Lillian Li offers a story that doesn’t over-explain, allowing characters to exist fully.

‘Bad Asians’ dissects Asian American views on success and shame
Image composite of "Bad Asians" book cover with Author Lillian Li at center, photographed by Alice Liu.

Growing up Asian American, there are three kinds of Asians: Good Asians, Bad Asians and the ones who have the luxury not to care. In Lillian Li’s most recent book, “Bad Asians,” everyone is a bad Asian. 

Li’s novel centers around four friends: Diana, Justin, Vivian and Errol and their former academic rival/frenemy, Grace. When they were all in middle school, Grace filmed the four of them talking about their dreams and academic futures. Nine years later, after doing everything “right,” they graduated from college into the 2008 recession and all independently ended up moving back in with their parents, unemployed. Then Grace comes back to town. She wants to revisit the project, but when she abruptly leaves in the middle of filming, the friends think it’s dead in the water. That is, until a YouTube video is published under the title “Bad Asians.”

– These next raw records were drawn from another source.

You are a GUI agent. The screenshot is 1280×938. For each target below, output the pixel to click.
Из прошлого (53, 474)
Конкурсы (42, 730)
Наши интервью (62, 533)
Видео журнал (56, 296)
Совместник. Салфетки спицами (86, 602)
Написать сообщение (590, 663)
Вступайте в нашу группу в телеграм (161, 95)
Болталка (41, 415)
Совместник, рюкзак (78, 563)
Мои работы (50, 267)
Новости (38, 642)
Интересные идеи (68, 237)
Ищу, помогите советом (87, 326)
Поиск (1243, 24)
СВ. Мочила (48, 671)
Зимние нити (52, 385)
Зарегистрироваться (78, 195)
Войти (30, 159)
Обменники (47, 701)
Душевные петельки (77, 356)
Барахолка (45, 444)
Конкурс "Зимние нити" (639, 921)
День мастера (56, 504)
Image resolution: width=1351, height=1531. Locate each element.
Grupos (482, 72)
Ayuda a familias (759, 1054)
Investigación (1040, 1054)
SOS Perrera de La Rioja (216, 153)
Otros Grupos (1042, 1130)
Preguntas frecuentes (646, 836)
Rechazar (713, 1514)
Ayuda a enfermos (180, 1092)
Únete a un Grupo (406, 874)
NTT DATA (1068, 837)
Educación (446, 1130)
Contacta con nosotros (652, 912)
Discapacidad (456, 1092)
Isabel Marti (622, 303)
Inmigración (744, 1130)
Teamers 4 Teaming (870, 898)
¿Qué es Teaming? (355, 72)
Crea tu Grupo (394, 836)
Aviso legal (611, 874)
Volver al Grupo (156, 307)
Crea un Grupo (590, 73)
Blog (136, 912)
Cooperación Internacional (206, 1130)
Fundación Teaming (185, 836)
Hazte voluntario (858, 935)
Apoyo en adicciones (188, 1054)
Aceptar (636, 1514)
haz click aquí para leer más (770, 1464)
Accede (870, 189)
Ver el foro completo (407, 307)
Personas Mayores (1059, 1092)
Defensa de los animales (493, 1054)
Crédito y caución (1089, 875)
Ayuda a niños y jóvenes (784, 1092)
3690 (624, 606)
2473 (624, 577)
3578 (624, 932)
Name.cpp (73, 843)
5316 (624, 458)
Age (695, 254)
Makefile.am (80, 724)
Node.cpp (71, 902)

The group suddenly finds themselves catapulted into Wong Fu-style YouTube fame, except everyone hates them. The video was edited to caricature their personalities, and it’s not a great look for potential employers or for their image within the Chinese American community. For the rest of the book, the friend group has to navigate that. 

All this seems to imply that “Bad Asians” is a plot-driven novel, but it’s not. The book moves through different perspectives (except Grace’s) and seems to intentionally make the parts of the novel where they actually do anything bad less dramatic than one would expect. Even the most scandalous parts of the plot seem to pale in comparison to the dramas we regularly scroll past on our timelines today. That might just be a sign that every part of the internet has gotten more dramatic since 2009, but I think it’s a choice. 

The thing about being a “Good Asian” is that it’s not about the actual milestones and markers of success – no matter how much we try to pretend it is. These characters go to Harvard, get high-paying jobs (at some point), and are plenty filial, but they get to the top, and there’s nothing there but another mountain to climb and more people to impress. The concept of “Good” or “Bad” Asians is about perception. It’s not enough to succeed, to get into the perfect school or dominate in extracurricular activities; the myth of the “Good Asian” is a carefully constructed fiction that makes one above reproach among the gossip mill of one’s insular community. To be a “Good Asian,” one would have to not just embody the stereotype but make everyone believe they’re doing a good job 100% of the time. And that’s just not how real life works. 

A conventional path for this kind of story to take is to show the inner lives of these “Good Asians” complete the nitty gritty side of their home lives (a la “The Joy Luck Club”) illustrating that there’s more to everyone’s story.  Li gives us some of that without treading well-worn paths. There’s trouble in paradise for the two characters who have been together forever, one character is exploring his sexuality, and a lot of gifted burnout and projecting due to being pit against each other is laced throughout the book. “Bad Asians” shines in its ability to paint vignettes of second-generation Chinese immigrants in Maryland that are distinct and resist stereotypes even in their striving. None of them are angsty about their language skills. This is a book that’s for Asian Americans. It doesn’t over-explain cultural nuances and doesn’t let anyone stay in a box of good or bad. 

But the book falls slightly short in its efforts to weave these compelling portraits together. The storytelling is hard to follow at times due to the shifting third-person points of view, the number of main characters, along with their parents’ backstories/gossip. The friends and Grace often make decisions that don’t make a ton of sense given the circumstances. 

Despite this, Lillian Li has delivered an interesting read featuring second-generation Chinese Americans in all their messiness. Maybe they’ll give someone else the permission not to care what kind of Asian they are.